DATA section start

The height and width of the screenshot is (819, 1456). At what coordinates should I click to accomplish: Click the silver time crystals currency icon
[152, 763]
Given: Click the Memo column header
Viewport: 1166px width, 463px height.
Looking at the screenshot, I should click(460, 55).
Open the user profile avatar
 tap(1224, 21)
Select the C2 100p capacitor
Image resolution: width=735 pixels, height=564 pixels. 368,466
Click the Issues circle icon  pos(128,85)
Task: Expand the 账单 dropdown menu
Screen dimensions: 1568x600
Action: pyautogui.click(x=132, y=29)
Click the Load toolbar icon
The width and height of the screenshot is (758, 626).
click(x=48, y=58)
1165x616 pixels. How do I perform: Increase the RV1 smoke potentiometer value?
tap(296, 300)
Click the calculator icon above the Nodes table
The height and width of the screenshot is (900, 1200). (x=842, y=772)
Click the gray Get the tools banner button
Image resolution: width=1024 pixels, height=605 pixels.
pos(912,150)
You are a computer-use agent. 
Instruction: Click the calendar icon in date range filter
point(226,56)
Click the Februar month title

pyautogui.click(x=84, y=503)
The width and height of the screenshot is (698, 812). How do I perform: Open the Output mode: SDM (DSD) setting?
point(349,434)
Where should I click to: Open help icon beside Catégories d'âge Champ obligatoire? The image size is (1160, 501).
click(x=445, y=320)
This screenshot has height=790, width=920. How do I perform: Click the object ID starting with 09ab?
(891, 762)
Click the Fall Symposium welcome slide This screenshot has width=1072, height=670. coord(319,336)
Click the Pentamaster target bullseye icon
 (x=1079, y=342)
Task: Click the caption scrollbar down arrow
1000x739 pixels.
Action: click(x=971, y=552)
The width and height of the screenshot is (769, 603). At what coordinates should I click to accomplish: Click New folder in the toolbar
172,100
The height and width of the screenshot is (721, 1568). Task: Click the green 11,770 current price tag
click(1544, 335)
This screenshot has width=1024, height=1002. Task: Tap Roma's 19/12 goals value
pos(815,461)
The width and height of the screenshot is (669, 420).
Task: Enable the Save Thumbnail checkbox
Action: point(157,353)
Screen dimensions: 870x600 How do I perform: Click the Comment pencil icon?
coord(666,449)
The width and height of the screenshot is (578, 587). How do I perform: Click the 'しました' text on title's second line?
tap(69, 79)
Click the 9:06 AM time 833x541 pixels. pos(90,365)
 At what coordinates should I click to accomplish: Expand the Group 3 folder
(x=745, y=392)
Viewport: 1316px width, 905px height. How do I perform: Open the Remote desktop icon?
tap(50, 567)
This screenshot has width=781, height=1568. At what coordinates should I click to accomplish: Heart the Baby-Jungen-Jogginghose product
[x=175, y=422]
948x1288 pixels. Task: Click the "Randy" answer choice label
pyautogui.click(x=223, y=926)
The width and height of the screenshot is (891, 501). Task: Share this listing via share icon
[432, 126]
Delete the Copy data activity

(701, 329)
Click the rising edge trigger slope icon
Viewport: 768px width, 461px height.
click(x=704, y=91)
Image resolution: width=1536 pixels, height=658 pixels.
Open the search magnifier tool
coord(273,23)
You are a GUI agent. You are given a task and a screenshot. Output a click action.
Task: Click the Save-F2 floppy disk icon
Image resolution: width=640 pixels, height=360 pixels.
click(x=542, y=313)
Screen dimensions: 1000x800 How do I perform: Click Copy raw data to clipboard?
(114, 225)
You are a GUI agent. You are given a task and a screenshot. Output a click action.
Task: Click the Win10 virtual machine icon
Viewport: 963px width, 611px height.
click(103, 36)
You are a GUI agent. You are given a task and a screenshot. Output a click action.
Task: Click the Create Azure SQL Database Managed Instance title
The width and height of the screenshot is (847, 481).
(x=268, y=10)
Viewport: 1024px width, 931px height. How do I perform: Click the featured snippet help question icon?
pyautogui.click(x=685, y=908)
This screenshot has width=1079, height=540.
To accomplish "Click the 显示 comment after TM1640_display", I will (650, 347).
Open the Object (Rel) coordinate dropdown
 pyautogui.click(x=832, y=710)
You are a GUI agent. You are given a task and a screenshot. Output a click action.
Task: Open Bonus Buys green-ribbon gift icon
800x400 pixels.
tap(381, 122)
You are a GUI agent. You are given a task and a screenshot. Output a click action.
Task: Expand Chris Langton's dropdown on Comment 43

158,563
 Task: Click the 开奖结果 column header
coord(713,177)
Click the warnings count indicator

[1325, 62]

DATA section end

• **WHAT TO PRODUCE**
Set down, exactly as they appear, the line holding "Task: Click the Create" and every line after it until the records end.

• **RESULT OF THIS TASK**
Task: Click the Create Azure SQL Database Managed Instance title
The width and height of the screenshot is (847, 481).
(x=268, y=10)
Viewport: 1024px width, 931px height. How do I perform: Click the featured snippet help question icon?
pyautogui.click(x=685, y=908)
This screenshot has width=1079, height=540.
To accomplish "Click the 显示 comment after TM1640_display", I will (650, 347).
Open the Object (Rel) coordinate dropdown
 pyautogui.click(x=832, y=710)
You are a GUI agent. You are given a task and a screenshot. Output a click action.
Task: Open Bonus Buys green-ribbon gift icon
800x400 pixels.
tap(381, 122)
You are a GUI agent. You are given a task and a screenshot. Output a click action.
Task: Expand Chris Langton's dropdown on Comment 43

158,563
 Task: Click the 开奖结果 column header
coord(713,177)
Click the warnings count indicator

[1325, 62]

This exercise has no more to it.